# Parties de l'exercice
1. Dans l'extrait sur l'accord franco-russe du 27 mai 1997, quel avantage le fait de réserver l'indemnisation aux Français présente-t-il ? Répondez en une à trois phrases.
2. Recopiez mot pour mot le passage de l'extrait sur l'accord franco-russe qui va des mots "- Revendications relatives" jusqu'aux mots "d'Indochine à Vladivostok." inclus.

# Extrait présenté
- - -
D'autres créances seraient liées à des livraisons de
blé et d'alcool à la Partie française (91 millions de
francs-or).
- Revendications relatives à
l'or remis à la France
-selon
la Partie russe-
par l'amiral Koltchak
: une part du "trésor de
guerre" de l'amiral Koltchak avait, en effet, été achetée
par la France pour aider l'amiral Koltchak à équiper ses troupes,
en vertu d'une transaction dont on sait aujourd'hui qu'elle a été
effectuée en toute régularité par la succursale de la
Banque d'Indochine à Vladivostok.
La France ne reconnaît pas la validité de ces créances, sur
le montant desquelles elle n'a jamais été en mesure de se
prononcer.
L'article 7 de l'accord du 27 mai 1997 est, sur ce point, très explicite
:
"Le versement de la somme mentionnée à l'article 3 du
présent Accord n'est pas réputé valoir reconnaissance par
l'une ou l'autre Partie de l'existence d'une responsabilité lui
incombant au titre de quelque créance que ce soit réglée
par le présent Accord, ni valoir confirmation de la
réalité juridique de l'une quelconque desdites
créances."
En d'autres termes, comme le souligne très
justement le rapporteur de l'Assemblée nationale : "la Russie renonce
à présenter des créances dont la France ne reconnaît
pas la réalité juridique"
1(
*
)
.
Les
créances que la France renonce à présenter
sont
énumérées
par
l'article ler.
Il s'agit :
- des
emprunts
et obligations émis ou garantis avant la
Révolution d'Octobre (7 novembre 1917) par le Gouvernement
impérial russe, et appartenant à des personnes physiques ou
morales françaises ou au gouvernement français : la
référence à la nationalité des porteurs ne saurait
être susceptible d'exclure du champ d'application de l'accord du 27 mai
1997 les personnes qui n'avaient pas la nationalité française
à l'époque de la spoliation (comme, par exemple, les habitants
des provinces perdues). La nationalité française s'entend au
moment de l'indemnisation. Le fait que celle-ci soit réservée aux
Français permet toutefois d'éviter des mouvements
spéculatifs inopportuns ;
- les
intérêts et actifs
situés sur le territoire de
l'Empire russe et de ses successeurs, et dont les propriétaires ont
été dépossédés par des mesures de
nationalisation, en 1918 et entre 1939-1945 ;
- les dettes à l'égard du gouvernement français ou de
ressortissants français contractées par le gouvernement de
l'Empire de Russie, par ses successeurs ou par toute personne qui
exerçait une activité sur un territoire administré par
l'Empire russe ou par l'URSS.
- - -
# Données disponibles
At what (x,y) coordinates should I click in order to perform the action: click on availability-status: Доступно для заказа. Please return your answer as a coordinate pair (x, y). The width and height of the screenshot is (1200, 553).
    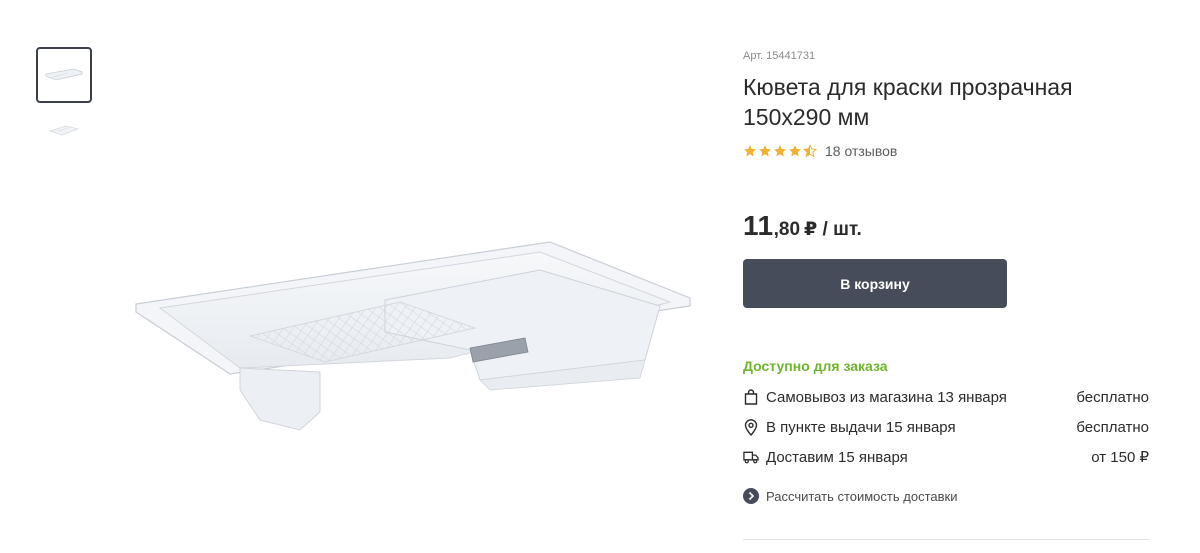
- - -
# Réponses successives
1. Selon l'extrait, réserver l'indemnisation aux Français permet d'éviter des mouvements spéculatifs inopportuns.

2.
- Revendications relatives à
l'or remis à la France
-selon
la Partie russe-
par l'amiral Koltchak
: une part du "trésor de
guerre" de l'amiral Koltchak avait, en effet, été achetée
par la France pour aider l'amiral Koltchak à équiper ses troupes,
en vertu d'une transaction dont on sait aujourd'hui qu'elle a été
effectuée en toute régularité par la succursale de la
Banque d'Indochine à Vladivostok.